There were three phases or tests in the PCR programming, namely the TE solution, the K buffer solution, and the 20? or drying phase. The TE phases demonstrated 6 false negative and 1 false positive; the K buffer solution also demonstrated 5 false negatives, but did not identify any false positives; and the -20? demonstrated 6 false negatives and no false positives. It would appear from the results of the limited sample in this study that the high level of false negatives would adversely the interpretation of the role of the toothbrush in the transmission of HIV proviral DNA. The issue then emerges as to whether PCR testing is sensitive enough or too sensitive to identify HIV proviral DNA on the toothbrush. While one toothbrush from an HIV positive patient patients was found positive for HIV proviral DNA, five toothbrushes from HIV positive patients were found negative for HIV proviral DNA. Several possible explanations for this finding seem reasonable: (1) HIV proviral DNA was not shed by the HIV positive patient at the time of the study; (2) HIV proviral DNA was being destroyed by the saliva; or (3) HIV proviral DNA was being destroyed consistently retained on the toothbrushes.
Based upon pervious investigation by the author, the contamination and disease transmission by the toothbrush have been clearly demonstrated.
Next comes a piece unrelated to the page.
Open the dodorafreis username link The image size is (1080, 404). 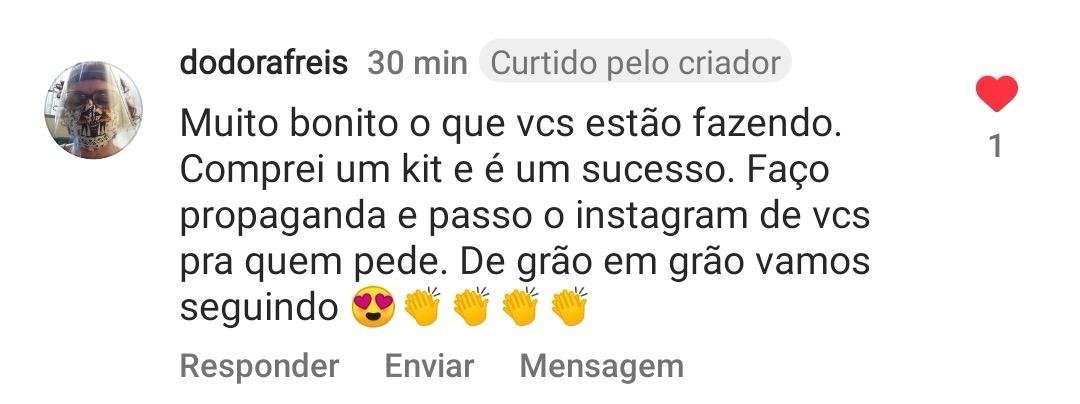[264, 63]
Therefore, the issue highlighted by this study emphasizes the need for education concerned toothbrush care for AIDS patients and their families. This need has been brought to the forefront by the recent high media coverage regarding transmission of the virus to family members through an unknown vector.13,14. As pointed out in the Editorials of the same issue of the New England Journal of Medicine [Ref.13], an important component in a protocol for the home environment of an HIV positive individual must be elimination and control of all potential vector of HIV proviral DNA transmission 24. Since toothbrush contamination and disease transmission has already been demonstrated, good toothbrush care must be a part of any preventive program1,3,4. Good toothbrush care would include a new toothbrush every two weeks; storage of the toothbrush in a dry environment outside the bathroom; and the most obvious, not sharing toothbrushes 25,26.
The toothbrush method of HIV proviral DNA detection needs further investigation. This will allow determinations to whether the HIV proviral DNA from the toothbrush can be infectious. Also, in a constant search for techniques for the early detection of HIV, the contaminated toothbrush may play an important role if it can be found that the toothbrush is positive during the "window period" of HIV infection.
PCR testing for HIV proviral DNA on the toothbrush is in the
developmental stage. This may explain the inconsistencies of the
results obtained in this study. Further investigation is needed to
refine the procedures used to detect the presence of HIV proviral
DNA from the toothbrushes from HIV positive patients is needed to
evaluate the sensitivity of PCR testing relative to limiting the
percentage of false negatives. Based upon previous data, the
potential for transmission for the HIV proviral DNA via toothbrush
is a viable consideration in controlling infection. The role of PCR
testing as a screening procedure may not yield satisfactory
sensitivity or specificity levels, but this does not, and should
not, rule out the potential for transmission of HIV proviral DNA via
this substantiated disease transmission vector. As part and parcel
of any home regimen associated with the control of reinfection or
transmission of HIV, appropriate attention, must be directed at
maintaining good toothbrush hygiene.